### Data records ###
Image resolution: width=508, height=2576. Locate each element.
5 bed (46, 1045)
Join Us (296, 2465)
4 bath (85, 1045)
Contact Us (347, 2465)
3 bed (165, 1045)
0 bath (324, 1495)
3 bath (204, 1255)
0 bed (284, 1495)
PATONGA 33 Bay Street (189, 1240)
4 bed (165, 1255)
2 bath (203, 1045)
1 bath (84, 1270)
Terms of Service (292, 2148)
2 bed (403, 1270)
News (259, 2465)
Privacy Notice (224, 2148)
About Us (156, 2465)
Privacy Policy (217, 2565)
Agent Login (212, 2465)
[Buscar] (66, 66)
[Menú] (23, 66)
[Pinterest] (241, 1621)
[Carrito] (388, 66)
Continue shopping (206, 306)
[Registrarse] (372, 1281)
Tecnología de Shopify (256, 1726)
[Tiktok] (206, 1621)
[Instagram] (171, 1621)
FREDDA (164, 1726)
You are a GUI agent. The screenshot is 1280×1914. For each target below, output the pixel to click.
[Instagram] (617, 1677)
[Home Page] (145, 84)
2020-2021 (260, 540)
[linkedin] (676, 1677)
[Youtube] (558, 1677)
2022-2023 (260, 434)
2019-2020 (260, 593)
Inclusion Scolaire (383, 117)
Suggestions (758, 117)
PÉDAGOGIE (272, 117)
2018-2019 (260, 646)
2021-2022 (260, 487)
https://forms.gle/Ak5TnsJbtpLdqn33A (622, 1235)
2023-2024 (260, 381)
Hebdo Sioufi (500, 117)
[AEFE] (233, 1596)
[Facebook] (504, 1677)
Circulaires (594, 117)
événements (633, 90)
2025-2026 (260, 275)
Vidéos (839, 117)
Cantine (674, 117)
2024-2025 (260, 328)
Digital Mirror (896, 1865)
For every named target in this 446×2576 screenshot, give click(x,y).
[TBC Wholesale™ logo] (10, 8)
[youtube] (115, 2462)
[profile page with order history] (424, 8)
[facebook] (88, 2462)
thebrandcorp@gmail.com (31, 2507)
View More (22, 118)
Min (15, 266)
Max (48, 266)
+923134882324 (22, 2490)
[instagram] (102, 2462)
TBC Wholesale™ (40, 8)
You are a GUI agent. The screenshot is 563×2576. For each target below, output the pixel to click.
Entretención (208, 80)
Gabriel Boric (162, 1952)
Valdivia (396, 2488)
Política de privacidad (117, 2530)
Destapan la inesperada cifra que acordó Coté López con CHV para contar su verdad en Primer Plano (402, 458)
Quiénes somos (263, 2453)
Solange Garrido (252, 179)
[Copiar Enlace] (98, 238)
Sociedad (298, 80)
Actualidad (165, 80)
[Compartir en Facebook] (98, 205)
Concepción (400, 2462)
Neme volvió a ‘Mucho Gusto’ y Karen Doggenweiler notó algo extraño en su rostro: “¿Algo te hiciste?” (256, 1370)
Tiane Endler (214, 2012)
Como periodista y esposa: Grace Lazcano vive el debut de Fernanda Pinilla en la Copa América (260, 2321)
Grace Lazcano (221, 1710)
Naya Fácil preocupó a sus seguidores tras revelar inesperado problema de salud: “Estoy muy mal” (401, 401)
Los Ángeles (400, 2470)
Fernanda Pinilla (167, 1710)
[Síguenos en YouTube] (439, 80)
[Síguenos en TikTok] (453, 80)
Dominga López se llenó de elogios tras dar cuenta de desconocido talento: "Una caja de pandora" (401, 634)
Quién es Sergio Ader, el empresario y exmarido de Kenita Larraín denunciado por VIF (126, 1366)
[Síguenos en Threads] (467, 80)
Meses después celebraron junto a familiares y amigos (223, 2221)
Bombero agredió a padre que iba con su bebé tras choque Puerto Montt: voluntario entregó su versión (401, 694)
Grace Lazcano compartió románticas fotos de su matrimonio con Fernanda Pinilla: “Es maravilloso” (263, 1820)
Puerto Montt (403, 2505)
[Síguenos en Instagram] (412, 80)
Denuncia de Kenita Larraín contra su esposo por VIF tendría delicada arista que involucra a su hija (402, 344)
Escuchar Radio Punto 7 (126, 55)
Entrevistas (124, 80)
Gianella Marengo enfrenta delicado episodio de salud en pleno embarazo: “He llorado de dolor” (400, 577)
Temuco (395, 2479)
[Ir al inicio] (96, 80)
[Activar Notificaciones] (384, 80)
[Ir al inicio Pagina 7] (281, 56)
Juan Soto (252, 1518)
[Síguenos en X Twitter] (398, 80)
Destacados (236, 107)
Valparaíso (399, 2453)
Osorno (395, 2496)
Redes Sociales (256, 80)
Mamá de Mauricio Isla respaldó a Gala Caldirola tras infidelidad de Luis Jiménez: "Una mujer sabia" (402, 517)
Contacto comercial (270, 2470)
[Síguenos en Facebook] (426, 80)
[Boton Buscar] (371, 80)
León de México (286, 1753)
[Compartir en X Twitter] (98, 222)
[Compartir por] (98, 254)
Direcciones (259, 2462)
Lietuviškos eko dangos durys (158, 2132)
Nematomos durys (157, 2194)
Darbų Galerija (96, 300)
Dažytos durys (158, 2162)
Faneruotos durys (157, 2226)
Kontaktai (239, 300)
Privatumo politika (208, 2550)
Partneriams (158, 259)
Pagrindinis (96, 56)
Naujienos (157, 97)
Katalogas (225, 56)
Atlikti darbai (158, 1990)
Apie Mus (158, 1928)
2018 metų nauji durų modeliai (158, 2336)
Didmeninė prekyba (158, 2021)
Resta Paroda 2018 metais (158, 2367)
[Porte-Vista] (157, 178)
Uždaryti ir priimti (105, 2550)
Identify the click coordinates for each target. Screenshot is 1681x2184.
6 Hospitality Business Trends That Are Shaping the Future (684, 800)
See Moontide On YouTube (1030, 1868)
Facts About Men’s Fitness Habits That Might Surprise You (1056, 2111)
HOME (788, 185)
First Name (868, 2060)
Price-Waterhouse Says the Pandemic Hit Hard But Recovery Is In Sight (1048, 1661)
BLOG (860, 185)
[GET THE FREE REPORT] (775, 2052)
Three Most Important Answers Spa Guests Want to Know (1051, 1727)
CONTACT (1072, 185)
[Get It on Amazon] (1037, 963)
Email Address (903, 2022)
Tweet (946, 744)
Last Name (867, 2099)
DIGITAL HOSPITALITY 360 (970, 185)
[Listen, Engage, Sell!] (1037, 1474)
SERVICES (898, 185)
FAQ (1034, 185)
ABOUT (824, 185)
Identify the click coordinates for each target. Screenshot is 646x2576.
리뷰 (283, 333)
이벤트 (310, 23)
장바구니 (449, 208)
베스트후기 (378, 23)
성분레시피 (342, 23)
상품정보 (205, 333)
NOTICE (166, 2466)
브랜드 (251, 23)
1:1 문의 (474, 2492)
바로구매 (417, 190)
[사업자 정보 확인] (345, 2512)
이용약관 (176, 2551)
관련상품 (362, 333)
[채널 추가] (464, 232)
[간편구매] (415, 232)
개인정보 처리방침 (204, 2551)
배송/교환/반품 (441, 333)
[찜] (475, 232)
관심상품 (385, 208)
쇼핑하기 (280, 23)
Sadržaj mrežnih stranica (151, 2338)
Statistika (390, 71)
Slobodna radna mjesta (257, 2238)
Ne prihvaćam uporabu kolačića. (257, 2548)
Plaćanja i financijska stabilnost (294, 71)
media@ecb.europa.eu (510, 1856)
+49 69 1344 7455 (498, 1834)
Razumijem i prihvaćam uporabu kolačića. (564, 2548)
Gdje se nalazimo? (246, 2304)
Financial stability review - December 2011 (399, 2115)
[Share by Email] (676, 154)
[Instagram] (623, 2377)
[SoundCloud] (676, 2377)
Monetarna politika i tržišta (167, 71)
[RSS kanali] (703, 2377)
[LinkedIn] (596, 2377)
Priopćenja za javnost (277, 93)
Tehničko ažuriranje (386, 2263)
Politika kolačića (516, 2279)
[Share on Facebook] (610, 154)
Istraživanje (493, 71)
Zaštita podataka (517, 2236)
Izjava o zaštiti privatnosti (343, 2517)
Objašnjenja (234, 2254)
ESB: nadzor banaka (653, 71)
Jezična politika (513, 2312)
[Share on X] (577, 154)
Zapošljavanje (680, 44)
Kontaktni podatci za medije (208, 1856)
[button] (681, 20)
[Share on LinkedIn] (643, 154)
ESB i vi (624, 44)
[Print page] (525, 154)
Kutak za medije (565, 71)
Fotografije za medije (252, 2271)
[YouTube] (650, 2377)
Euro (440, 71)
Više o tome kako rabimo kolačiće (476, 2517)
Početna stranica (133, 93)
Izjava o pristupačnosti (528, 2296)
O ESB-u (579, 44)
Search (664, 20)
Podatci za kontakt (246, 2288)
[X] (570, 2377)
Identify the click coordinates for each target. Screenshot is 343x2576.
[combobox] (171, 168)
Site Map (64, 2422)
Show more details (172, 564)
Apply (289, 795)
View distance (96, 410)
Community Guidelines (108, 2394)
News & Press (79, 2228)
###
§ What is needed: Up to and including the line with "[facebook] (88, 2462)", print every line of the records from the start.

§ Solution to this task:
Image resolution: width=508, height=2576. Locate each element.
5 bed (46, 1045)
Join Us (296, 2465)
4 bath (85, 1045)
Contact Us (347, 2465)
3 bed (165, 1045)
0 bath (324, 1495)
3 bath (204, 1255)
0 bed (284, 1495)
PATONGA 33 Bay Street (189, 1240)
4 bed (165, 1255)
2 bath (203, 1045)
1 bath (84, 1270)
Terms of Service (292, 2148)
2 bed (403, 1270)
News (259, 2465)
Privacy Notice (224, 2148)
About Us (156, 2465)
Privacy Policy (217, 2565)
Agent Login (212, 2465)
[Buscar] (66, 66)
[Menú] (23, 66)
[Pinterest] (241, 1621)
[Carrito] (388, 66)
Continue shopping (206, 306)
[Registrarse] (372, 1281)
Tecnología de Shopify (256, 1726)
[Tiktok] (206, 1621)
[Instagram] (171, 1621)
FREDDA (164, 1726)
You are a GUI agent. The screenshot is 1280×1914. For each target below, output the pixel to click.
[Instagram] (617, 1677)
[Home Page] (145, 84)
2020-2021 (260, 540)
[linkedin] (676, 1677)
[Youtube] (558, 1677)
2022-2023 (260, 434)
2019-2020 (260, 593)
Inclusion Scolaire (383, 117)
Suggestions (758, 117)
PÉDAGOGIE (272, 117)
2018-2019 (260, 646)
2021-2022 (260, 487)
https://forms.gle/Ak5TnsJbtpLdqn33A (622, 1235)
2023-2024 (260, 381)
Hebdo Sioufi (500, 117)
[AEFE] (233, 1596)
[Facebook] (504, 1677)
Circulaires (594, 117)
événements (633, 90)
2025-2026 (260, 275)
Vidéos (839, 117)
Cantine (674, 117)
2024-2025 (260, 328)
Digital Mirror (896, 1865)
For every named target in this 446×2576 screenshot, give click(x,y).
[TBC Wholesale™ logo] (10, 8)
[youtube] (115, 2462)
[profile page with order history] (424, 8)
[facebook] (88, 2462)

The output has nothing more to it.